Re: [PATCH i-g-t] gem_wsim: Use CTX_TIMESTAMP for timed spinners

Chris Wilson <chris@xxxxxxxxxxxxxxxxxx> · Mon, 02 Nov 2020 18:13:51 +0000

Quoting Tvrtko Ursulin (2020-11-02 17:14:24)
> 
> On 02/11/2020 15:33, Chris Wilson wrote:
> > +     if (!f) {
> > +             f = read_timestamp_frequency(fd);
> > +             if (intel_gen(intel_get_drm_devid(fd)) == 11)
> > +                     f = 12500000; /* icl!!! are you feeling alright? */
> 
> What does the comment refer to?

Icelake seems to be using a constant clock for the timestamp that is not
related to the GT clock. This feature is undocumented, but consistent
across all 3 of the icl I have access to. There's a selftest kicking
around for the issue.

> Should there be an assert here if < gen11?

CTX_TIMESTAMP is present on gen8+, and so long as we don't use a load
balancer, the tests should run. There's a bail for gen11 +
load-balancing later on.

> > +     return gem_engine_mmio_base(i915, name);
> 
> Why is mmio base needed if relative addressing is used?
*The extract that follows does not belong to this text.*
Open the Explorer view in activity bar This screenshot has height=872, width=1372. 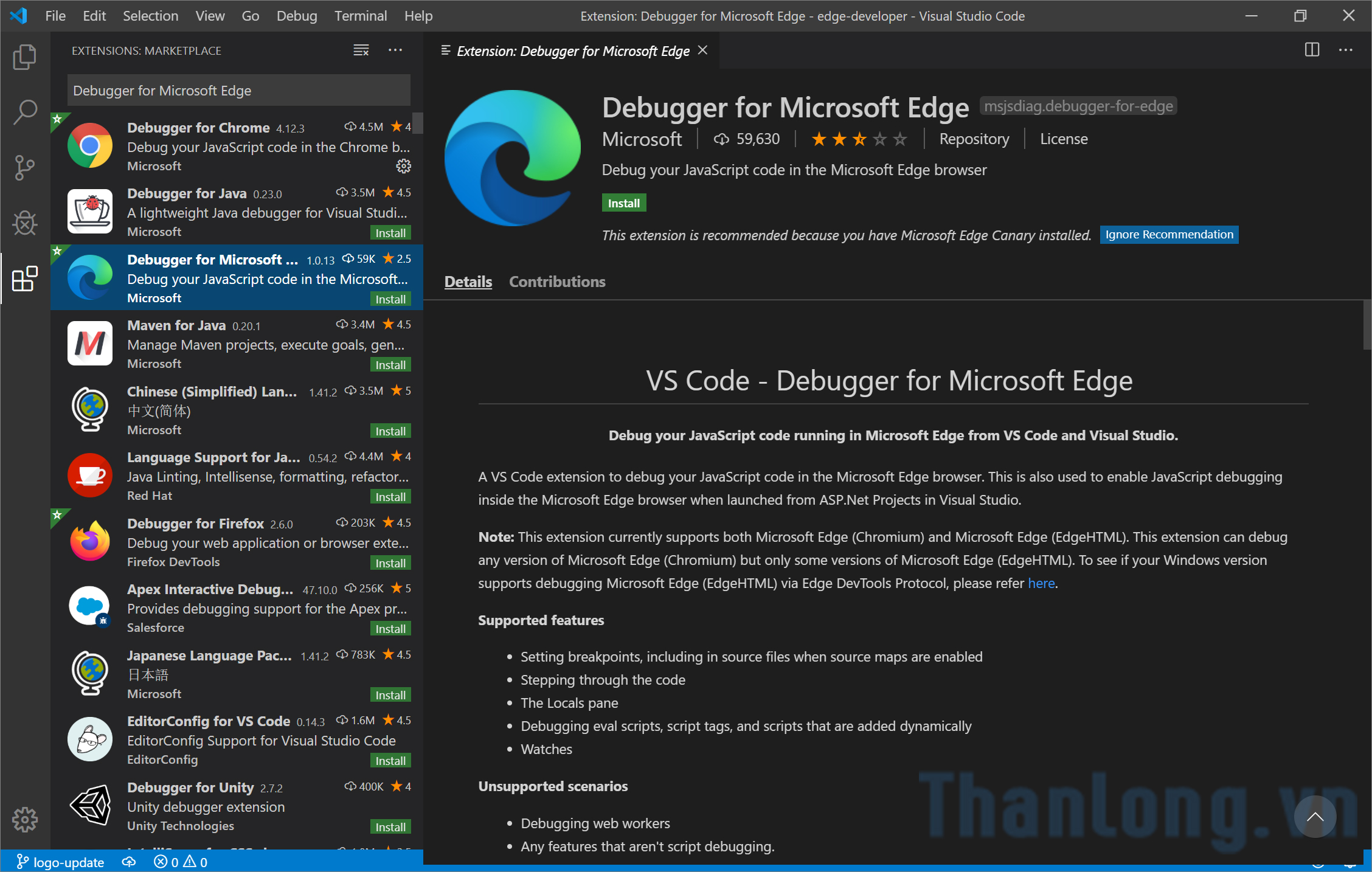click(x=25, y=57)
Maybe I'll 
> figure it out after reading further.

If we are not using relative addressing, we need the mmio base (and the
bit is ignored).

If we are using relative addressing, the offset must be 0.

The intention is to keep working on older platforms, for simple tests at
least. (Quite useful for verifying the logic.)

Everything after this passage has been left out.